+++ 本文 +++

少し気になる世論調査結果が目に留まりました。この調査は、日本経済新聞社とテレビ東京が共同で行ったもので、2020年5月8日〜10日にかけて実施されました。
その結果によれば、安倍晋三内閣に対する支持率が49%、不支持率は42%で、3月の前回調査時とほぼ同様の数値になりました。ただ、支持・不支持とも、その理由を巡って大きな変化が見られたのです。まず、支持側についてみれば、支持理由の第1位を占めたのは「安定感がある」で回答率39%でした。これは、3月の結果と変わりません。それに対して、「指導力がある」は回答率が3月から6ポイント低下しました。この半年間、回答率20%前後で安定的に推移していたのですが、今回の調査では13%にとどまりました。第2次安倍政権発足以来、最低の数値です。
不支持側では、さらに顕著な変化が見られました。これまでは、「人柄が信頼できない」や「自民党中心の内閣だから」が常に不支持理由の上位を占めていました。ところが、今回は、これらの回答率がいずれも10ポイント前後の低下となりました。代わって上位に躍り出たのが「指導力がない」で、全回答の35%を占めました。3月比16ポイントの急上昇です。
この結果は、政府の新型コロナウイルス対策への不満や苛立ちを反映したものだと見ていいでしょう。動きが遅い。方針が二転三転する。小さ過ぎるマスク2枚の配布とは一体なんだ。情報開示があまりにも不十分だ。どうして、もっと検査件数を増やせないのか。どうなることが感染収束を意味するのか。状況の推移をなぜもっと数値化した形で示さないのか。等々、様々な不信感が積もり積もって「指導力無し」という評価に凝集したものと考えられます。

+++

作業課題 1 ::
内閣支持率の世論調査を扱った本文によると、今回の調査で不支持理由の「指導力がない」は全回答の何%を占めましたか。
作業課題 2 ::
内閣支持率の世論調査を扱った本文について、次の(a)〜(c)が本文と合っているかを判断してください。それぞれ「はい」か「いいえ」で答え、根拠となる本文の語句をそのまま引用してください。
(a) この調査は日本経済新聞社とテレビ東京が共同で実施した。
(b) 支持理由の第1位「安定感がある」の回答率は、3月から下がった。
(c) 「指導力がある」の回答率13%は、第2次安倍政権発足以来で最も低い。
作業課題 3 ::
内閣支持率の世論調査を論じた本文を、最後の文の後から一段落書き継いでください。
次に示す記録は、本文とは別の資料です。

+++ データ +++

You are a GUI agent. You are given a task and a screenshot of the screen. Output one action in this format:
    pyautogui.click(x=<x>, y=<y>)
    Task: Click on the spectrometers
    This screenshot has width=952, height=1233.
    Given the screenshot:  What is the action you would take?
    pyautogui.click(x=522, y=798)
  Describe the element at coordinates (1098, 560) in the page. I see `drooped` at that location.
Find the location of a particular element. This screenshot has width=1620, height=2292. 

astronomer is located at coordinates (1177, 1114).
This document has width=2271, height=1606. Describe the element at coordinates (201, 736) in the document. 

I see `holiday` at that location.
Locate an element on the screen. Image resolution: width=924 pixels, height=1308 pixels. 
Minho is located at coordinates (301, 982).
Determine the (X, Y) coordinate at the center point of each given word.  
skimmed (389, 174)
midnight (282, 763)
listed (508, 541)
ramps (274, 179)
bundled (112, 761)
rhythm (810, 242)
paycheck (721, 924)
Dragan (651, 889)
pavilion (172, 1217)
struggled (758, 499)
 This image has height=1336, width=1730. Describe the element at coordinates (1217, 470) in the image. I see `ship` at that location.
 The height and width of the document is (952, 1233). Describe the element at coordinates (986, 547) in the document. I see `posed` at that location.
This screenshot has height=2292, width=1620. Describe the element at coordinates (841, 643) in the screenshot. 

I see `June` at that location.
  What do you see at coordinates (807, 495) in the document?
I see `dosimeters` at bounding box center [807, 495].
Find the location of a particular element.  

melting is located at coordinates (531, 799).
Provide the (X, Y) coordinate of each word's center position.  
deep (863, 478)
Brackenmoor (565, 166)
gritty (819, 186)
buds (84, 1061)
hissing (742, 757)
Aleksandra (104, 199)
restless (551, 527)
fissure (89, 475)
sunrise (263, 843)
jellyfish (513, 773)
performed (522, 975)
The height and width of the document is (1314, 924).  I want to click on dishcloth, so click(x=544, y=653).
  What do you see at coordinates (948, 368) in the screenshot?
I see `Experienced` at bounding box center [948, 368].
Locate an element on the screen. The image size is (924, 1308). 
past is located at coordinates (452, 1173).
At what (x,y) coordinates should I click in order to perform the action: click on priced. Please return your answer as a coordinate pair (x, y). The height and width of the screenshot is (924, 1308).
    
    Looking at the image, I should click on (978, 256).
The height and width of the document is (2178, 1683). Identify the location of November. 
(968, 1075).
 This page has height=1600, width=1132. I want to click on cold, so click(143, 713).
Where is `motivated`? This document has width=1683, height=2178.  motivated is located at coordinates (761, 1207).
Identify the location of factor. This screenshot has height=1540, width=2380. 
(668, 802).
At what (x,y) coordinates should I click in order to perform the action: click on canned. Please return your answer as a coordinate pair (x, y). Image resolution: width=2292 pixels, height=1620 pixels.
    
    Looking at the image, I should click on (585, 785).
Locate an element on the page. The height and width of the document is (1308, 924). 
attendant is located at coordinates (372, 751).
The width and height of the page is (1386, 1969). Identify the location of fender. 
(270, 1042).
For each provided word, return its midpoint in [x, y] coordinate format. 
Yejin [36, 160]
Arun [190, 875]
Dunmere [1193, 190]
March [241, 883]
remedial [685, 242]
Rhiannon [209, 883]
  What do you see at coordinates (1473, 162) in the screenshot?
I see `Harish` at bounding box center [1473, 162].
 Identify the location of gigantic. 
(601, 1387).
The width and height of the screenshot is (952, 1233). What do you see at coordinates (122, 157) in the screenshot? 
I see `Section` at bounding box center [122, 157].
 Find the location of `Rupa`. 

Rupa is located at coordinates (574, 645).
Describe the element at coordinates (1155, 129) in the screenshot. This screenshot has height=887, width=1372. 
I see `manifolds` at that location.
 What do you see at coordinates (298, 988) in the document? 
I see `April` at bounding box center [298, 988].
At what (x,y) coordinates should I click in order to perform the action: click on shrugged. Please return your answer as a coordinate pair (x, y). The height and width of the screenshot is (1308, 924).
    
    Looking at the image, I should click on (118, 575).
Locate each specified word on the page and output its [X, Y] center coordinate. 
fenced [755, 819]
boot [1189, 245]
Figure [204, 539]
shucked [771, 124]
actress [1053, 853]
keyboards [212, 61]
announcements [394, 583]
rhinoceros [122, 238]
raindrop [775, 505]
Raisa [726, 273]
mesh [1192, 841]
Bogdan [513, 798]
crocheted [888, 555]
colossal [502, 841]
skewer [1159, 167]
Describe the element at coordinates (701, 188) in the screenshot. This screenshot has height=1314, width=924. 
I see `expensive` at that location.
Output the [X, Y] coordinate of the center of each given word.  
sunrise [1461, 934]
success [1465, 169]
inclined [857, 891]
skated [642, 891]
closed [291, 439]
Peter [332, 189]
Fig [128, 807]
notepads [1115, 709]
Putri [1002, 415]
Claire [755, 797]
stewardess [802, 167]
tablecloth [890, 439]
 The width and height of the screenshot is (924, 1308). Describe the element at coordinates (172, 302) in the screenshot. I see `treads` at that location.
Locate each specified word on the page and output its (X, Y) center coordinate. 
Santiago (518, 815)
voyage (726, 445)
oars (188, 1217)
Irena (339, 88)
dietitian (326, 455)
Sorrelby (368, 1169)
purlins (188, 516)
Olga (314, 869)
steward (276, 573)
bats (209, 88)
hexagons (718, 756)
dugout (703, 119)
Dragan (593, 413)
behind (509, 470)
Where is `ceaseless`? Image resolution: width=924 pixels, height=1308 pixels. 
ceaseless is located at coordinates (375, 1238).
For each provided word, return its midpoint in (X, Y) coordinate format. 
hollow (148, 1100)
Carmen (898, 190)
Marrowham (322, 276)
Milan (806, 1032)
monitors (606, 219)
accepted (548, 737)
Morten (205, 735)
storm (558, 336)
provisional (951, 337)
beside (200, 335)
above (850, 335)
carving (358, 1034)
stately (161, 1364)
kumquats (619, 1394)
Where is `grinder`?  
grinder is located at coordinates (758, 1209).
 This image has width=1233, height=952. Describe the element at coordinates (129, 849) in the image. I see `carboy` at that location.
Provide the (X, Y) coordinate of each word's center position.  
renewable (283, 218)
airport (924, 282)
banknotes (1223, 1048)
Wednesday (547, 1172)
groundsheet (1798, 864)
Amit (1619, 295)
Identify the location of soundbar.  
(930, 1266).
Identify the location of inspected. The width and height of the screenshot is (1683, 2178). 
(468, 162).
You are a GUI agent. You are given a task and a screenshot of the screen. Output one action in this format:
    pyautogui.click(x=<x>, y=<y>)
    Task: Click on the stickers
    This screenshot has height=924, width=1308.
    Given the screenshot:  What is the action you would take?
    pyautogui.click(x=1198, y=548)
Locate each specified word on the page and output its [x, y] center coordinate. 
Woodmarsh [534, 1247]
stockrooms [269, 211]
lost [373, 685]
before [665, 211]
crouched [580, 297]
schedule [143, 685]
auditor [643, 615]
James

+++

回答欄 1 ::
35%です。

回答欄 2 ::
(a) はい。「日本経済新聞社とテレビ東京が共同で行ったもの」
(b) いいえ。「これは、3月の結果と変わりません。」
(c) はい。「第2次安倍政権発足以来、最低の数値です。」

回答欄 3 ::
この感覚は実によく分かります。「もっとしっかりやれ。まじめに仕事しろ」という思いが、「指導力無し」という判定につながる。これは誠にごもっともなことです。テキパキと陣頭指揮を執るというイメージから、あまりにも程遠い。この姿に「指導力無し」という審判が下る。これは、至極、納得のいくことです。
ただ、ここで一つひっかかることが出てきます。上述の通り、不支持側では、これまで「人柄が信頼できない」が理由の上位を占めてきました。今回は「指導力がない」の回答が急増したので、その分「信頼できない」の回答率は下がりました。
ですが、3月まで人柄が信頼できなかった人が、5月になったからといって、いきなり人柄を信頼できる人に変身するとは考えられません。つまり、安倍内閣不支持者たちは、引き続き彼らの人柄を信頼できないと考えている。そのように推察して大過ないでしょう。ところが、その一方で、彼らには「指導力がない」とも判断している。
ここがいささか気掛かりなところです。なぜなら、この回答結果は、下手をすれば、人柄を信頼できない内閣に対して、指導力の強化を期待しているという風に読めてしまうからです。不支持層さえ、自分たちが指導力を高めることを望んでいる。今回の調査結果を、彼らがそのように読んでしまわないことを祈ります。